I am fortunate and honored to be part of the board of directors of Women’s Funding Networkand being involved in this, I met some women I call “the big girls”: The former President and CEO of the Texas Women’s Foundation, Roslyn Dawson Thompson, is just an amazing, no-nonsense woman. She’s super warm and friendly, gets things done, runs this organization that has a $36 million endowment, she’s mentored me. I really look at her.

And then also The Colorado Women’s Foundation is led by Lauren Casteel, a woman of color who tells it like it is, she’s a go-getter, vivacious, so competent.

I don’t know how each of these women became so brilliant, but I want to be like them when I grow up.

What is your proudest moment?

It’s as a mom. When my eldest daughter, Ollie, started at the University of Oregon, she was so happy and I felt so happy for her and proud of her that she worked really hard and got what she wanted.

With my second daughter, Malia, it was not a moment but rather a period, as she graduated from high school 2020. With her, it is the resilience she shows that makes me proud.

Do you have a guiding principle or a mantra?
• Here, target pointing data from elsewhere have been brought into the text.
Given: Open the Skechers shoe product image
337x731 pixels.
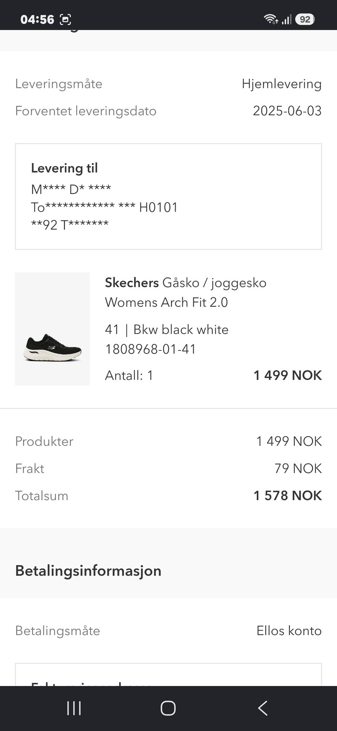Looking at the screenshot, I should tap(52, 329).
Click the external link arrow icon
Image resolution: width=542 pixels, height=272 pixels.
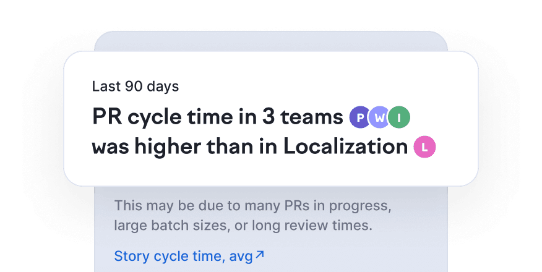click(x=260, y=254)
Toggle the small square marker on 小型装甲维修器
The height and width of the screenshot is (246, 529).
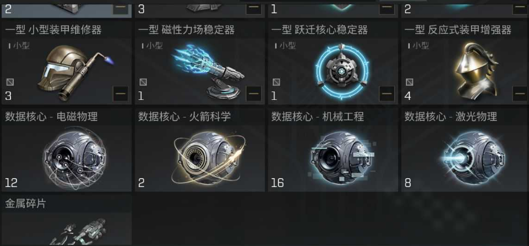pos(10,82)
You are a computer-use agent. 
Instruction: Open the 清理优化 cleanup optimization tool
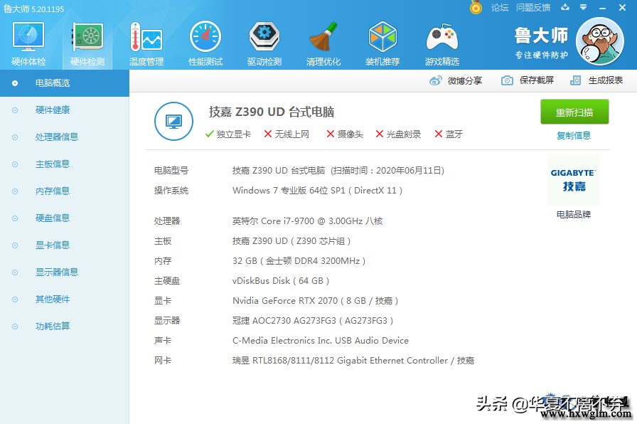click(x=323, y=39)
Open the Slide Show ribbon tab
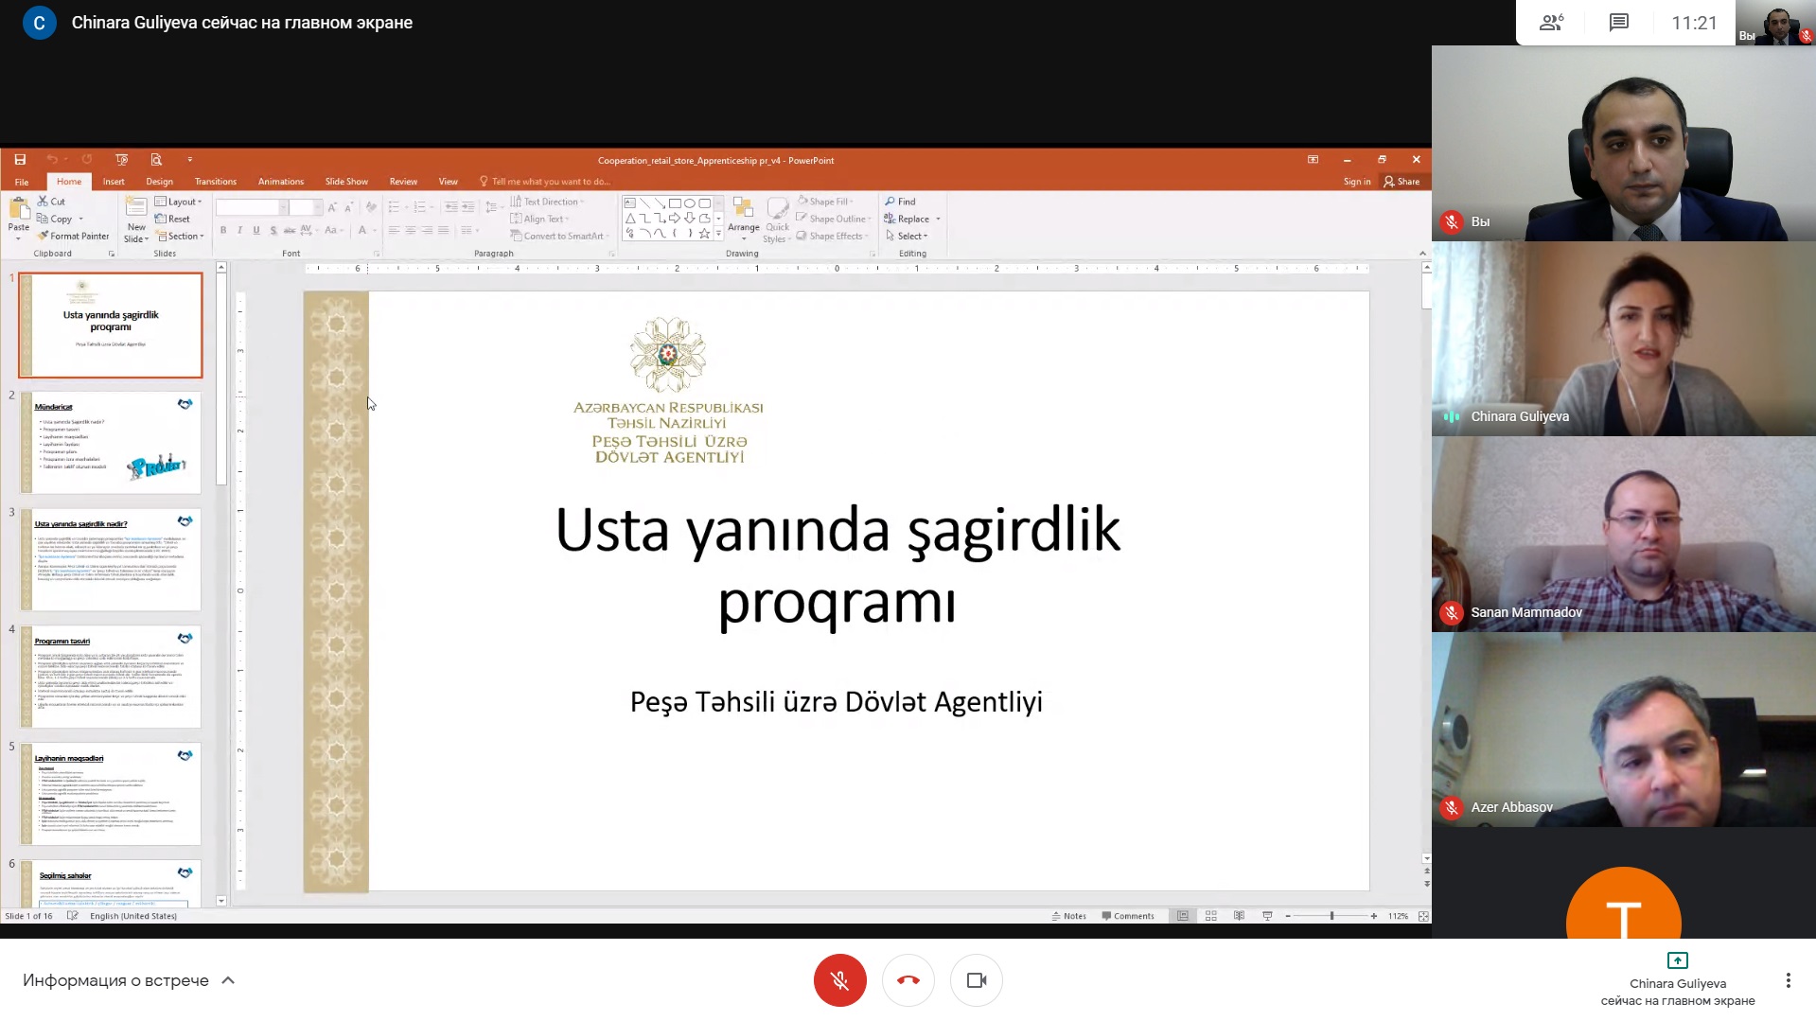Screen dimensions: 1816x1021 pos(346,182)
Yes, it’s a quote. I love quotes! Desmond Tutu once said, “I’m not an optimist. I am a prisoner of hope.

For me, that means I believe in the positive, I believe in human potential. I believe in being in the moment even if it is a difficult time. You will get there. I don’t usually live in anxiety – not to say I don’t have anxiety, but I dwell in a place of hope.

Hawaii is often associated with paradise, and we forget that there are ordinary people there, working, living and struggling.  What do you want people to know about women in Hawaii?

This East often perceived as paradise, but it is not paradise for everyone. It can be a struggle, especially for women. The people most likely to live in poverty here are single mothers. Not single parents but single moms.

But what I think of the women in Hawaii, I think they’re strong, they’re proud, they’re wise, they’re gentle in their strength. They fight. They love this place and they love the culture and they love their families. Communities thrive here because – or really, when – women do.

Leela Bilmes Goldstein
What I think of women in Hawaii, I think they are strong, they are proud, they are wise, they are gentle in their strength. … Communities thrive here because – or really, when – women do.
What advice would you give to your younger self?

Figure out what you like and then, let’s face it, figure out if you can make a living out of it. And find a mentor!